Contemplative Pedagogy: “Eat it immediately.”

This post is part of an ongoing series on Contemplative Pedagogy which often focuses as much on the absence of language as on its form.

In his book Meditation in Action, Chögyam Trungpa writes: “…one usually finds that books, teachings, lectures, and so on are more concerned with proving that they are right than with showing how it is to be done.”  He laments the increasingly fast pace of the modern world, “The world is moving so fast, there is no time to prove, but whatever we learn, we must bring it and cook it and eat it immediately.”

I once asked an astrophysicist friend, “Do you ever think about what will happen once we get to Mars?  For instance, what will their religion be with no Bethlehem?”

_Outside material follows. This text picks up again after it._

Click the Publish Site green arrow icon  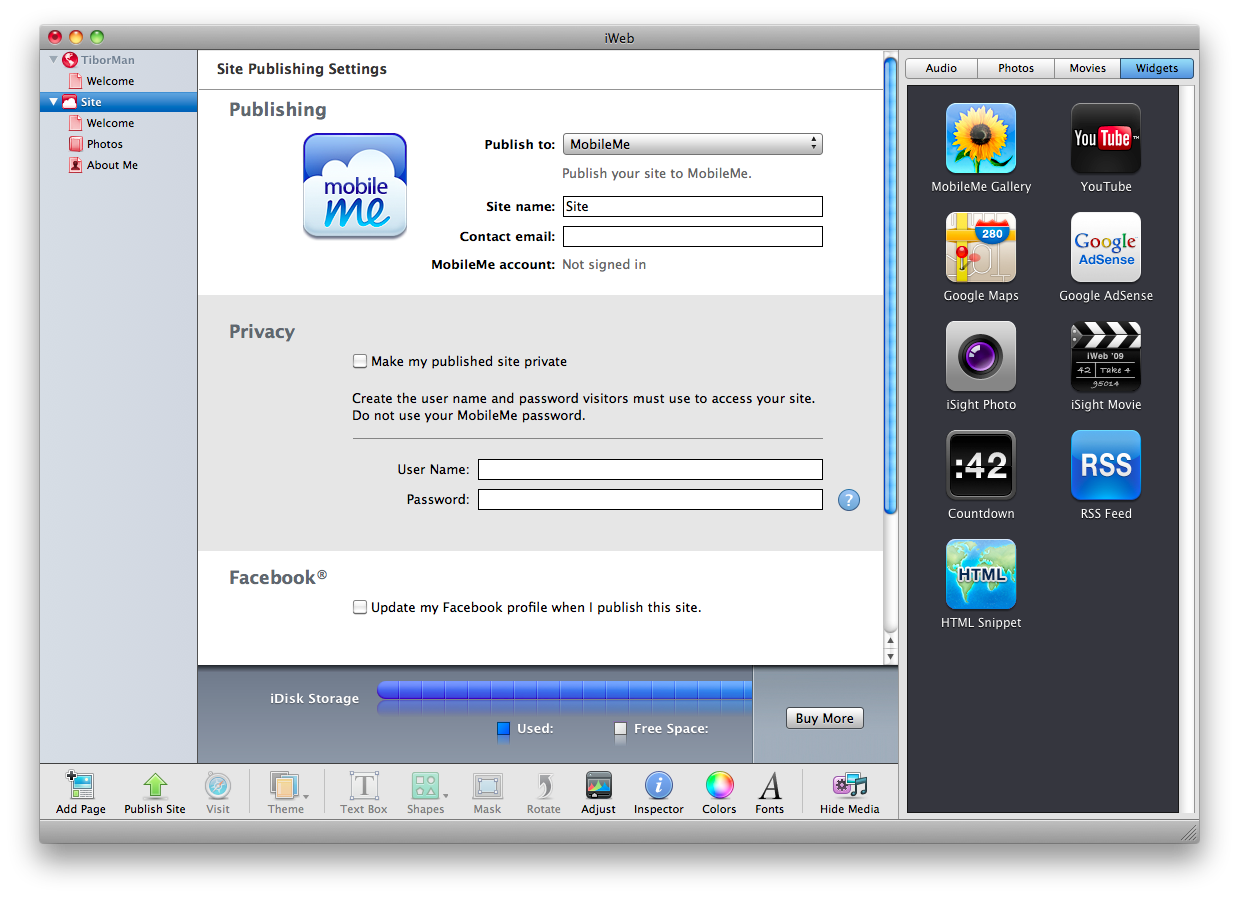155,787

He laughed, “No. We never think about those things. They tell us ‘I want this to go there’ and we make it go there.” This is an example of “eating it immediately,” doing something “right,” but with no thought about the meaning or consequences of what is being done.

Trungpa continues, “If we go somewhere on foot, we know the way perfectly, whereas if we go by … car or aeroplane we are hardly there at all, it becomes merely a dream.”

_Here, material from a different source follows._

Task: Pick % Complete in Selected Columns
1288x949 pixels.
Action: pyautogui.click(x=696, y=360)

Isn’t getting a B.A., an M.A., or a Ph.D. dream-like? We tumble over ourselves writing so that our advisors will find what we offer them to be “right,” stuffing sprawling ideas into a tidy little box ready to be signed, sealed, and delivered. And that’s that. So little of what we write in our dissertations proves to be useful later on.

We are dealing with a warming, overpopulated planet where more and more powerful arms are being disseminated throughout the citizenry, where wars are popping up continually in places we have never heard of, religious wars which appear not to affect us but are in fact, very dangerous to us. We should be thinking more deeply than ever because the consequences of our decisions could be fatal. Yet our education system fails to nurture deep thought, and cannot absorb the sometimes controversial or revolutionary results of sustained deep thought.

That is why it is important to slow down the process. Read fewer books, but better. Write from the heart. Expand the range of sources. Listen to each other.